* **Study material**
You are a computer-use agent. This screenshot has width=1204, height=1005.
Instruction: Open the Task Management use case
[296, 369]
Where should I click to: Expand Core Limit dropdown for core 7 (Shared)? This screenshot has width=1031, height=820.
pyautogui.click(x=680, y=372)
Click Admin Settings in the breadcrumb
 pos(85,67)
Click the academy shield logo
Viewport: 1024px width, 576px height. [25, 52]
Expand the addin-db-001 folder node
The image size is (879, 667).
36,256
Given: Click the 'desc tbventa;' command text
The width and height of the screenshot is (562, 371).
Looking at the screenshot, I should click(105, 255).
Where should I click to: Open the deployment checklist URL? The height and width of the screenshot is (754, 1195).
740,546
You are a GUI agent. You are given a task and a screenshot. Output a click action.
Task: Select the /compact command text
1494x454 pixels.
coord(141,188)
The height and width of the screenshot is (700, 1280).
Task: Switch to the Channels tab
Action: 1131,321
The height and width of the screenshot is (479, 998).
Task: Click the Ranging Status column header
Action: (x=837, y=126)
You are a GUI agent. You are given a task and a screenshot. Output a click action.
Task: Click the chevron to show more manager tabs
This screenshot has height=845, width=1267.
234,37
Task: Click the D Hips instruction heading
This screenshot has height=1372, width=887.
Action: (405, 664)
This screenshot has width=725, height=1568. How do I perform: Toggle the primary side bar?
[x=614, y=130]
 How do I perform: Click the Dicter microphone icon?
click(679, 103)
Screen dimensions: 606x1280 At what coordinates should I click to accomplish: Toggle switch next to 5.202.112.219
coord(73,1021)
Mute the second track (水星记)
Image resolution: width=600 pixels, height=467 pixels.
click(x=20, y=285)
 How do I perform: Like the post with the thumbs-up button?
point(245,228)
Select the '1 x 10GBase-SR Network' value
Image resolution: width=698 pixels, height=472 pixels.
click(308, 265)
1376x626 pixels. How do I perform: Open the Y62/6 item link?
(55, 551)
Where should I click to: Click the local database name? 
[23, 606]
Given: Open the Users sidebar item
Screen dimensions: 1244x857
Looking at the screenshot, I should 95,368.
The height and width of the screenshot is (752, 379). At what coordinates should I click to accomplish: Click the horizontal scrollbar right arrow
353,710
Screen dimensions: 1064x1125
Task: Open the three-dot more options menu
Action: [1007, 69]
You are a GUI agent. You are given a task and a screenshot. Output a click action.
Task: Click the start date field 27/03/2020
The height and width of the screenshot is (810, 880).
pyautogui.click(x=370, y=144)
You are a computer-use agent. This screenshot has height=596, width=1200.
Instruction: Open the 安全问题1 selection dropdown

* **What you are asked to do**
Reproduce the records above in full, without altering a single character.

* **Your response**
You are a computer-use agent. This screenshot has width=1204, height=1005.
Instruction: Open the Task Management use case
[296, 369]
Where should I click to: Expand Core Limit dropdown for core 7 (Shared)? This screenshot has width=1031, height=820.
pyautogui.click(x=680, y=372)
Click Admin Settings in the breadcrumb
 pos(85,67)
Click the academy shield logo
Viewport: 1024px width, 576px height. [25, 52]
Expand the addin-db-001 folder node
The image size is (879, 667).
36,256
Given: Click the 'desc tbventa;' command text
The width and height of the screenshot is (562, 371).
Looking at the screenshot, I should click(105, 255).
Where should I click to: Open the deployment checklist URL? The height and width of the screenshot is (754, 1195).
740,546
You are a GUI agent. You are given a task and a screenshot. Output a click action.
Task: Select the /compact command text
1494x454 pixels.
coord(141,188)
The height and width of the screenshot is (700, 1280).
Task: Switch to the Channels tab
Action: 1131,321
The height and width of the screenshot is (479, 998).
Task: Click the Ranging Status column header
Action: (x=837, y=126)
You are a GUI agent. You are given a task and a screenshot. Output a click action.
Task: Click the chevron to show more manager tabs
This screenshot has height=845, width=1267.
234,37
Task: Click the D Hips instruction heading
This screenshot has height=1372, width=887.
Action: (405, 664)
This screenshot has width=725, height=1568. How do I perform: Toggle the primary side bar?
[x=614, y=130]
 How do I perform: Click the Dicter microphone icon?
click(679, 103)
Screen dimensions: 606x1280 At what coordinates should I click to accomplish: Toggle switch next to 5.202.112.219
coord(73,1021)
Mute the second track (水星记)
Image resolution: width=600 pixels, height=467 pixels.
click(x=20, y=285)
 How do I perform: Like the post with the thumbs-up button?
point(245,228)
Select the '1 x 10GBase-SR Network' value
Image resolution: width=698 pixels, height=472 pixels.
click(308, 265)
1376x626 pixels. How do I perform: Open the Y62/6 item link?
(55, 551)
Where should I click to: Click the local database name? 
[23, 606]
Given: Open the Users sidebar item
Screen dimensions: 1244x857
Looking at the screenshot, I should 95,368.
The height and width of the screenshot is (752, 379). At what coordinates should I click to accomplish: Click the horizontal scrollbar right arrow
353,710
Screen dimensions: 1064x1125
Task: Open the three-dot more options menu
Action: [1007, 69]
You are a GUI agent. You are given a task and a screenshot. Output a click action.
Task: Click the start date field 27/03/2020
The height and width of the screenshot is (810, 880).
pyautogui.click(x=370, y=144)
You are a computer-use agent. This screenshot has height=596, width=1200.
Instruction: Open the 安全问题1 selection dropdown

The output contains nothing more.